Abreu, que comanda o podcast sobre autismo "Introvertendo", considera que o boato ligando Messi ao autismo não é um caso isolado no que diz respeito à falsa ideia de que autistas teriam, necessariamente, habilidades acima da média. "No meio cultural, desde 'Rain Main', de 1988, muitas produções sobre autismo no cinema reforçaram esse estereótipo", cita o jornalista, em referência ao personagem de Dustin Hoffman (Raymond), que tem síndrome de Savant.

Existem disputas de significado dentro da própria comunidade do autismo. Se o filho tem muita dependência, as famílias vão dizer 'o autismo é uma tragédia, destruiu minha vida'. Já se a criança está na parte do espectro que tem algumas habilidades, aí as pessoas vão querer falar que mostrar realidades ruins sobre o autismo prejudica a imagem do autismo. O desafio é olhar para todas essas realidades, e não apenas uma.

Para Abreu, é "assustador" ver como algumas pessoas parecem querer acreditar que Messi é autista, mesmo sabendo que a história é falsa.
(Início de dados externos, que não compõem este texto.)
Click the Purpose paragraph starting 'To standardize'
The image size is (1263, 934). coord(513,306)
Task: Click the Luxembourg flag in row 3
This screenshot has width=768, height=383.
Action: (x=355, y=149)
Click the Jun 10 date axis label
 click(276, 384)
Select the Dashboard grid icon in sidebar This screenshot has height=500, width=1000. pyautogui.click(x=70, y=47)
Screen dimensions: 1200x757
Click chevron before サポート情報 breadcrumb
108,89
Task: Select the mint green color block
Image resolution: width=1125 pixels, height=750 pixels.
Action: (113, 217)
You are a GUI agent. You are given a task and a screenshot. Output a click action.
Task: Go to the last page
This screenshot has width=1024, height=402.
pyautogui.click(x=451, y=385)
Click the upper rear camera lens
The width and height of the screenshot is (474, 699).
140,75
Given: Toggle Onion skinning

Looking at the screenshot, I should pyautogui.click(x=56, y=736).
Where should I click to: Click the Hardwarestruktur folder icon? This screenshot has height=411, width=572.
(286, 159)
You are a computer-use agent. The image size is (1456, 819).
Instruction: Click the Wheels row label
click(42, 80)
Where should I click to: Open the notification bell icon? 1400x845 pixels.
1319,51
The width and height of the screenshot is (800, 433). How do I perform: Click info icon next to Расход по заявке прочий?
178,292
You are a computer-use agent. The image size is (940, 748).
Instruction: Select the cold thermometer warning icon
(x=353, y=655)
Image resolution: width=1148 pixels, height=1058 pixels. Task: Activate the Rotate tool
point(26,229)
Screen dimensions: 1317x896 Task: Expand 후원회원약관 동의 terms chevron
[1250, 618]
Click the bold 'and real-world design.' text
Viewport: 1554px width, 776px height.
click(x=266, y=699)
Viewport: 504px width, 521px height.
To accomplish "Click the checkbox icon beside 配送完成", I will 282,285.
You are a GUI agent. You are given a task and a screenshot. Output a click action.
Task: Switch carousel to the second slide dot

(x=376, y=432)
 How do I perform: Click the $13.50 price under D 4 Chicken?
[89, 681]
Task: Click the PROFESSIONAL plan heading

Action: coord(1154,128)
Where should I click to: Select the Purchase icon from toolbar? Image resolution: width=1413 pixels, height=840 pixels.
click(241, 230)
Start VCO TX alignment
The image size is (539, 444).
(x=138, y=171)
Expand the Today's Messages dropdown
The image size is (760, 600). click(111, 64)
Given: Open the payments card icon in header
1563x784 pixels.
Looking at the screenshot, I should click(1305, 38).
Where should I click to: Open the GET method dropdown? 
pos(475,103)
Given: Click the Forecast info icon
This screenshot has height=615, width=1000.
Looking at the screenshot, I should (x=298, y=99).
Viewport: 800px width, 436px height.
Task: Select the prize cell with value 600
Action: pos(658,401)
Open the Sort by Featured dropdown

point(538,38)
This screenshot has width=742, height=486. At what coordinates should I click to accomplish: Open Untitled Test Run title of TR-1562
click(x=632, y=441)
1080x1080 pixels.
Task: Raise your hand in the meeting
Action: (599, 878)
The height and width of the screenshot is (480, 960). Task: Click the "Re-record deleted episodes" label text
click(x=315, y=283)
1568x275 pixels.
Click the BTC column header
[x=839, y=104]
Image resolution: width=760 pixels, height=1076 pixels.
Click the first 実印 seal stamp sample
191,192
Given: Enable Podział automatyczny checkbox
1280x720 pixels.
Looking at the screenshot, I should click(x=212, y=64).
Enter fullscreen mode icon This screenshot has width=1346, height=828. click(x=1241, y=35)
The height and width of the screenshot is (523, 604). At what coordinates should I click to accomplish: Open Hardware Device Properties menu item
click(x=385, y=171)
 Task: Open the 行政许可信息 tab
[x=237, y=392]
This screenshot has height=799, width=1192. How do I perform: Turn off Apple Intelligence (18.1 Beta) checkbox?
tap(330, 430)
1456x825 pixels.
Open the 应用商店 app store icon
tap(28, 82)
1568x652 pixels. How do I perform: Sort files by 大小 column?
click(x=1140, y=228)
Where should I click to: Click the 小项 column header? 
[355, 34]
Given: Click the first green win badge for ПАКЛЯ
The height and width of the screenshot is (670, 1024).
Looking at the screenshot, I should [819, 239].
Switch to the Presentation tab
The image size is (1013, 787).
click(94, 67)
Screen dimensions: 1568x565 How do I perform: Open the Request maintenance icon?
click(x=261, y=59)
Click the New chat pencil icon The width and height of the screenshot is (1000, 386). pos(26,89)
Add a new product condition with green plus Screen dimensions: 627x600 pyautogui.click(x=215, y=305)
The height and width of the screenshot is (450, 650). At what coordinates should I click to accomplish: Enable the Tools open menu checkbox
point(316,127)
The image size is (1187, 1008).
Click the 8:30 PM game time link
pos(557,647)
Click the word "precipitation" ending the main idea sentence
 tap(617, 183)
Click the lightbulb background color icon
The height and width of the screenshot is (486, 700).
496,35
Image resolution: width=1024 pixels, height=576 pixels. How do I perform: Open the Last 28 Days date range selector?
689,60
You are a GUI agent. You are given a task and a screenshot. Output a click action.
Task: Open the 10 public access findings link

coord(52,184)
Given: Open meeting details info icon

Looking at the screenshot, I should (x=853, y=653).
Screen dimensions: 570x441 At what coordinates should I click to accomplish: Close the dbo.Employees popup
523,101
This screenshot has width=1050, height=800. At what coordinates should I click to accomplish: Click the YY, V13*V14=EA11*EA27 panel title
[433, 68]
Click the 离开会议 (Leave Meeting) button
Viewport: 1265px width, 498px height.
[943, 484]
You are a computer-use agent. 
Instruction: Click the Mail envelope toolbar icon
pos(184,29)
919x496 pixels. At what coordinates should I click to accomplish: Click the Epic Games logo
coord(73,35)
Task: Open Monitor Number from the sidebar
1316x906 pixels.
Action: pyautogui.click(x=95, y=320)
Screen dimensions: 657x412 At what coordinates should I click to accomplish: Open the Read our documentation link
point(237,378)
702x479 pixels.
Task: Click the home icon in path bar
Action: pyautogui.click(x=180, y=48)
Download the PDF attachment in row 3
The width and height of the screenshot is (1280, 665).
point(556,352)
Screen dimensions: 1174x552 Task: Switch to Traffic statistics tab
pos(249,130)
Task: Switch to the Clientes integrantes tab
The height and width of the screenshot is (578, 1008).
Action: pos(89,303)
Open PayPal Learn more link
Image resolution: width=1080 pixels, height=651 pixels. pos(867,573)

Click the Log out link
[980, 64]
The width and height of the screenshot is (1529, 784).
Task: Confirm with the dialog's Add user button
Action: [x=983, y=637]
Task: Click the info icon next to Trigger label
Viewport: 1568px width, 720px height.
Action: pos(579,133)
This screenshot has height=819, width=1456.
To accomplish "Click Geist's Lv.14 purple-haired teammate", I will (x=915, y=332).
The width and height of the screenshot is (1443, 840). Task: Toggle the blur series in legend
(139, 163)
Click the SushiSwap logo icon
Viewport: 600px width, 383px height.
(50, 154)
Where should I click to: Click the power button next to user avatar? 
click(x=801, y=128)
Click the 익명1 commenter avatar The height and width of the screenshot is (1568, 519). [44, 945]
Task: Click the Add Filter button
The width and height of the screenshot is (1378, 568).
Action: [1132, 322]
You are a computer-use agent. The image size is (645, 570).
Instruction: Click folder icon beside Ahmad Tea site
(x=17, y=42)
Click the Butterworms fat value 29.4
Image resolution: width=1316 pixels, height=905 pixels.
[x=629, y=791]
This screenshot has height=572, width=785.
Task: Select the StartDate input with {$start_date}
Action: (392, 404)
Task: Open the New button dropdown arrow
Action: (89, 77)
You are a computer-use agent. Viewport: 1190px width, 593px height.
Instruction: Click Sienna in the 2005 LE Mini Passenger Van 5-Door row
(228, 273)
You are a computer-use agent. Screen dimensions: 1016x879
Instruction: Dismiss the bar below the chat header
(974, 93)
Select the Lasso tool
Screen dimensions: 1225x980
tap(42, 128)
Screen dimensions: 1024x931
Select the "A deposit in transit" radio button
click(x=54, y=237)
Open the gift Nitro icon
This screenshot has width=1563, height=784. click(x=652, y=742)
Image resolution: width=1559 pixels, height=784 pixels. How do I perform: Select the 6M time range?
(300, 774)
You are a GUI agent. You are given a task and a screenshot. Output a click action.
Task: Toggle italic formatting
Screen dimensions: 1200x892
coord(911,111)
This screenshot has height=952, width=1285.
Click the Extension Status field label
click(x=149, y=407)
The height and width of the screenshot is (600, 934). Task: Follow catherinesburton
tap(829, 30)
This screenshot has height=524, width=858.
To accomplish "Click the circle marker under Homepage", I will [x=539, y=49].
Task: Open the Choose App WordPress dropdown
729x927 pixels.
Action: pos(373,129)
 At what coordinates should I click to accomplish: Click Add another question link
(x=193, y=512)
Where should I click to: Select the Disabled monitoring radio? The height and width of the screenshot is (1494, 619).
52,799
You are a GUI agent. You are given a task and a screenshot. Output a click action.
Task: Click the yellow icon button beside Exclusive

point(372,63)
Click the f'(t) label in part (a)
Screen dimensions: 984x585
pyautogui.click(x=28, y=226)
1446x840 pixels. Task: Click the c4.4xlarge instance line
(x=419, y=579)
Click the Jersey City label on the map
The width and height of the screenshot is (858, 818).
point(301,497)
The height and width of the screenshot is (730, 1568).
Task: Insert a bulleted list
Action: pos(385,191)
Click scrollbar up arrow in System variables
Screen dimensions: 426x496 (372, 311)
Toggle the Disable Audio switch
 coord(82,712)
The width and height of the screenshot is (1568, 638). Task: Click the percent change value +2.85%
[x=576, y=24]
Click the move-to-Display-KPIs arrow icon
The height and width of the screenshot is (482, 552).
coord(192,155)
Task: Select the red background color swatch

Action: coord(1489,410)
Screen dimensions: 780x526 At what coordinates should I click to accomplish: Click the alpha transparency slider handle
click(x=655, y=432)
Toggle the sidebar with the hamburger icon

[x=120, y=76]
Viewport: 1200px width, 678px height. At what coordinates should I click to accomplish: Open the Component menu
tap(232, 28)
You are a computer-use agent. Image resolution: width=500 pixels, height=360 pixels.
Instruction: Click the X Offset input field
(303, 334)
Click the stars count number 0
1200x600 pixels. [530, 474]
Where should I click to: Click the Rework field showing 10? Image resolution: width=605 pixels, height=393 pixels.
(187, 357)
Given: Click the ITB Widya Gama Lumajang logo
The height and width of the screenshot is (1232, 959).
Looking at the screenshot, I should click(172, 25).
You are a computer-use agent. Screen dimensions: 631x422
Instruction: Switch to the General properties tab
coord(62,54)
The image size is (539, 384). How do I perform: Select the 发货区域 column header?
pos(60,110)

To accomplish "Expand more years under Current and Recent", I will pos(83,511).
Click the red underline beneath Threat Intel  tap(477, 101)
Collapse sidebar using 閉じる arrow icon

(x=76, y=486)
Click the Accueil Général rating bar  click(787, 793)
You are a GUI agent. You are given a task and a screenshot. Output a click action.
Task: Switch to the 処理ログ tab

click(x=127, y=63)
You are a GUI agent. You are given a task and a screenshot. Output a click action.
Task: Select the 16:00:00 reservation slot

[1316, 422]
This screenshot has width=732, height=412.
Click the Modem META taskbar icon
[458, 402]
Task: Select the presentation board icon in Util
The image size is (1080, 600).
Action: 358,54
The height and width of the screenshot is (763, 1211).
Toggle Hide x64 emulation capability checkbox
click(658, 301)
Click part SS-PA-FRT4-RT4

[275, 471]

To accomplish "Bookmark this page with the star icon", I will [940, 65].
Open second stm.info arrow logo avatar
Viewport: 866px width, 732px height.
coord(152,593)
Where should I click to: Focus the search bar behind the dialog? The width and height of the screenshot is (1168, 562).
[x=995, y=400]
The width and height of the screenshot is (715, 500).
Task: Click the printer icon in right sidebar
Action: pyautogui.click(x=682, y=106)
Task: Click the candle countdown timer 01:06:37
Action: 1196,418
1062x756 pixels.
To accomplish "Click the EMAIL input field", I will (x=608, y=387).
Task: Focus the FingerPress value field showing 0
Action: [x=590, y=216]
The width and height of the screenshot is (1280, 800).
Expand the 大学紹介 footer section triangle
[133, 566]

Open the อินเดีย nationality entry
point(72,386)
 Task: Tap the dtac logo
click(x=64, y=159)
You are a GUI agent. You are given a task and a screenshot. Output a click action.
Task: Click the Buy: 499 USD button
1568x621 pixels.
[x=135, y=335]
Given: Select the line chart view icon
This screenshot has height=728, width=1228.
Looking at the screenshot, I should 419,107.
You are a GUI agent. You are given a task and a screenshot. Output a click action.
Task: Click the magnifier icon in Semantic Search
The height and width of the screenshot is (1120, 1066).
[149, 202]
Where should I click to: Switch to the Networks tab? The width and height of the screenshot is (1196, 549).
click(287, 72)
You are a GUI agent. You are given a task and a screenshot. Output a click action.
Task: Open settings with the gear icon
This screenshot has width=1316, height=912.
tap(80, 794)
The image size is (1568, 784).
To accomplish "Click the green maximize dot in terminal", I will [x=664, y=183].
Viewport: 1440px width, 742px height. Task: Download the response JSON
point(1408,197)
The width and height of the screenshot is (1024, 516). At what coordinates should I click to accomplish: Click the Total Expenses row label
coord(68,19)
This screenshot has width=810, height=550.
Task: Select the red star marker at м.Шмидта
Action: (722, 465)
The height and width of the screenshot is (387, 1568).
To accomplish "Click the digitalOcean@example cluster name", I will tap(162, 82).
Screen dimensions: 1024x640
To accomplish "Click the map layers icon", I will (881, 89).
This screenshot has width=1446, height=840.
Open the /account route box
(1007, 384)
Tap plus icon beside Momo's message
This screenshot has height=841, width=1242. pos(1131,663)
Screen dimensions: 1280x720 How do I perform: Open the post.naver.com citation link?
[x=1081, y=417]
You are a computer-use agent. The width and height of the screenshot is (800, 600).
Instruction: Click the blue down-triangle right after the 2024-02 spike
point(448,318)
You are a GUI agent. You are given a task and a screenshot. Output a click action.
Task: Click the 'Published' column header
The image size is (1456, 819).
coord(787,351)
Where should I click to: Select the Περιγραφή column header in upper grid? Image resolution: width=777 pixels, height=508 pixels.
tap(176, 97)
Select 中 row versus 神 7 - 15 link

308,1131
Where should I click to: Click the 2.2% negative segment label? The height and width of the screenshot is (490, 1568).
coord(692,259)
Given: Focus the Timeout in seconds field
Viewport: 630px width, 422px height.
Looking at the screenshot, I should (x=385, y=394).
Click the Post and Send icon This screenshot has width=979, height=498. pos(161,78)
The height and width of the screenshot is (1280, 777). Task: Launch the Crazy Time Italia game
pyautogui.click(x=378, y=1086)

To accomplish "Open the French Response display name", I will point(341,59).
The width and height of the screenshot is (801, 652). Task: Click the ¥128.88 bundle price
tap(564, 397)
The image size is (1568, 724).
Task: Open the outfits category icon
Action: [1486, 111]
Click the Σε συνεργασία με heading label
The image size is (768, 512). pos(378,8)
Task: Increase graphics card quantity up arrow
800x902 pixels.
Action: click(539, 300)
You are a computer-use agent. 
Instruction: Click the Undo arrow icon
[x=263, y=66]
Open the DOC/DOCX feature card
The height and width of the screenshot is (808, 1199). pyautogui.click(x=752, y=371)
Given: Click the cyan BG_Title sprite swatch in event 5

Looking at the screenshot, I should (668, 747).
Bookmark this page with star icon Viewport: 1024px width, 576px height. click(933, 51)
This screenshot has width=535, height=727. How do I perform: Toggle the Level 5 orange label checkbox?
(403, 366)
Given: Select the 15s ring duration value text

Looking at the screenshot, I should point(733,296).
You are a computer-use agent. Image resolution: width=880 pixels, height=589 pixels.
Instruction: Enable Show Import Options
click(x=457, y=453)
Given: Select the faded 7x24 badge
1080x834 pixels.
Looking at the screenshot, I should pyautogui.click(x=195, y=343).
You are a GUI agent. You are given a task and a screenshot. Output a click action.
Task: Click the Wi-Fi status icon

O psicopedagogo Lacerda pensa que "não há a necessidade de atribuir o autismo a uma pessoa que não tem a condição". Para ele, faz mais sentido celebrar as habilidades de personalidades que confirmaram ter o transtorno, como a ativista ambiental Greta Thunberg ou o bilionário sul-africano Elon Musk.

Como surgiu a fake news de que Messi seria autista?

  • Surgiu em 2013, depois que o escritor e jornalista Roberto Amado publicou um texto enumerando características que "provariam" que o craque é autista;
  • Ele citou a timidez ao interagir com a imprensa e o uso de dribles parecidos, o que seriam indícios de padrões repetidos --uma das características de quem tem autismo;
  • O médico Diego Schwartzstein, que cuidou do craque durante a infância e a adolescência, classificou, em entrevista ao UOL, o assunto como "bobagem";
  • O transtorno só pode ser diagnosticado por médicos, incluindo psiquiatras e neurologistas, e é feito com base em diversos fatores, como indicadores genéticos, dados do neurodesenvolvimento, comportamento e o funcionamento das habilidades sociais, emocionais e cognitivas;
  • Depois de ser diagnosticado, o paciente é encaminhado para profissionais que poderão ajudá-lo a trabalhar melhor as limitações que o transtorno pode causar, o que pode incluir psicólogos e fonoaudiólogos, por exemplo. Quanto antes o diagnóstico ocorrer e a pessoa receber o tratamento, melhor.